Turning France inside out
After weeks of mass protests, French President Jacques Chirac has caved, scrapping a new law meant to make it easier to fire - and hire - young people. That's a loss for labor flexibility, which France and much of Europe desperately need. It's also a defeat for a wide swath of workers one might call "outsiders."
The pitched battle between students and unions on one side and the French government on the other, has been portrayed as a test of labor security vs. flexibility - a job guaranteed for life vs. a riskier lifetime of employment in several different jobs.
That framework helps in understanding the forces pushing and pulling at an important world economy that's burdened with high unemployment and sluggish growth. But another useful way to look at this is insiders vs. outsiders.
By keeping in place laws that make it very tough to fire anyone, President Chirac is effectively shielding a large group of current job holders, or "insiders," dominated by white, middle-aged males.
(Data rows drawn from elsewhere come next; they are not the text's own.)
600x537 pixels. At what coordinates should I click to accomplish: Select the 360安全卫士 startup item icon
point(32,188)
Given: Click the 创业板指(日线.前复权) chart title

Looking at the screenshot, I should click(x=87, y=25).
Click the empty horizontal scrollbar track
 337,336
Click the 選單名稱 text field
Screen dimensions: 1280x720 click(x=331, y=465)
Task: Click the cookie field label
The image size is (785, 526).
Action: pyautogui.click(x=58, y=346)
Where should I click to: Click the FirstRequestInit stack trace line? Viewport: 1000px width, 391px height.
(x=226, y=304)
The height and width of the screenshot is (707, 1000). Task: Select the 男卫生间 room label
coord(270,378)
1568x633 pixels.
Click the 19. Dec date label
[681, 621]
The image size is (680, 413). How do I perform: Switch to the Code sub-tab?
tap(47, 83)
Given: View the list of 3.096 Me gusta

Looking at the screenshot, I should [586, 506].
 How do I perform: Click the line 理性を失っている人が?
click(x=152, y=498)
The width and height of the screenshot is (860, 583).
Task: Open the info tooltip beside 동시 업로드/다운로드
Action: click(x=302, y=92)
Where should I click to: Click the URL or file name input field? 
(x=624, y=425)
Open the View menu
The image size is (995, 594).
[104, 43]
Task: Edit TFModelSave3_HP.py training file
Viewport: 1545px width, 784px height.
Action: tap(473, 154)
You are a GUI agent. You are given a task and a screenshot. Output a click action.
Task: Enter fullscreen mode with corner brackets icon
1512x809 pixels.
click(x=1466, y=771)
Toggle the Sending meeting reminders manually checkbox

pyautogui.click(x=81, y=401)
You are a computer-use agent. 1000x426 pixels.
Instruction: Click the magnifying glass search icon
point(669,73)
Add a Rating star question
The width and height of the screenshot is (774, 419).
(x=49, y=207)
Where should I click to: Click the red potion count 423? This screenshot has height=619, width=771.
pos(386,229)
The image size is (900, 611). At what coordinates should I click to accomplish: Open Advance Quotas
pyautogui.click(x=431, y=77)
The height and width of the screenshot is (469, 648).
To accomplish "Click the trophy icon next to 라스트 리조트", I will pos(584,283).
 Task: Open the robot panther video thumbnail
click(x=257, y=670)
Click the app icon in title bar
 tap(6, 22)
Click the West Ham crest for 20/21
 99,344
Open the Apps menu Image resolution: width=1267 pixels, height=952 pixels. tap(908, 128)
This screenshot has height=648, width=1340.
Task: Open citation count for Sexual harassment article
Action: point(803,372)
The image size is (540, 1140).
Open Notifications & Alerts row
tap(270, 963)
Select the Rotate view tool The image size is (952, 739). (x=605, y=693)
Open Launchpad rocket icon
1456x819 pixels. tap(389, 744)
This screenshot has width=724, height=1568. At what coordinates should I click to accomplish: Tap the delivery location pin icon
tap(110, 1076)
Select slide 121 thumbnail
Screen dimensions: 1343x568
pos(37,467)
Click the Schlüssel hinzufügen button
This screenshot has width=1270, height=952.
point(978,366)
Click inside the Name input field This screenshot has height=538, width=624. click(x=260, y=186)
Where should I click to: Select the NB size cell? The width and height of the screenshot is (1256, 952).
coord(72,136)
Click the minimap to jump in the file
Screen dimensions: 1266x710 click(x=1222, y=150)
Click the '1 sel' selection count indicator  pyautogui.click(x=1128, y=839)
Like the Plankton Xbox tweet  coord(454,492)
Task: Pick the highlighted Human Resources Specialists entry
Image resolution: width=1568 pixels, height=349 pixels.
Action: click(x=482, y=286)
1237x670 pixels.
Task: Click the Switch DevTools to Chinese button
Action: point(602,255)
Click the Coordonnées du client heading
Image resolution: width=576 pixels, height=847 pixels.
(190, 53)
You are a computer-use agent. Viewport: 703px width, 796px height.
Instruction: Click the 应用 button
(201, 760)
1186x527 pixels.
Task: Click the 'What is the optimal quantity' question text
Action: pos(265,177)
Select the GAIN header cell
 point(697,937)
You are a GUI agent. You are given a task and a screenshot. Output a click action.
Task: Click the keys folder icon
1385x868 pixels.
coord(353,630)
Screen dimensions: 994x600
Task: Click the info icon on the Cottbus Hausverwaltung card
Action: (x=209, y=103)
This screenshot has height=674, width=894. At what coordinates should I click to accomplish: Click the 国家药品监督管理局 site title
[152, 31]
By virtue of that, he's shutting out potential earners and economy-boosting spenders and innovators - such as youth, women, immigrants, and older workers.
The difference that a closed, rigid labor market makes for these outsider groups is startling. For instance, only 26 percent of French young people (age 15-24) were employed in 2004. In the US, where hire-and-fire-at-will is common, 54 percent had jobs. Only 41 percent of French older people (age 55-64) work; 60 percent of older Americans do. Women fare better, but the gap persists: 57 percent of them work in France; in the US, it's 65 percent.
Such disparities hold across Europe. Countries such as Britain and Denmark, which have opted for open, flexible labor conditions, employ significantly greater percentages of so-called outsiders than countries such as Italy and Germany, which are still protecting their traditional workers.
The 25-member European Union is pushing against this circle-the-wagons practice - especially when it comes to foreign investment. Last week, EU commissioners threatened legal action against many member states for not falling in line with internal EU open-market regulations, and asked France to justify a new law that restricts foreign investment in 11 sectors. France still draws large amounts of foreign capital, but imagine how much better its economy would perform if it didn't have more barriers to foreign investment than any western European country.
In France and elsewhere in Europe, the insider-outsider challenge extends to society in general - a condition that hints at more upheaval unless the balance is corrected. Muslim immigrants, many of whom live in isolated suburbs, are woefully underrepresented in French elite universities and in politics (as are women). Last week, French Interior Minister Nicolas Sarkozy condemned the "opaque decisionmaking process" in France and called for reform to make government more responsive and responsible.
That can't be done by President Chirac's latest plan to simply use government intervention and subsidies to help youths find jobs.
More is needed to break down the walls that now protect insiders.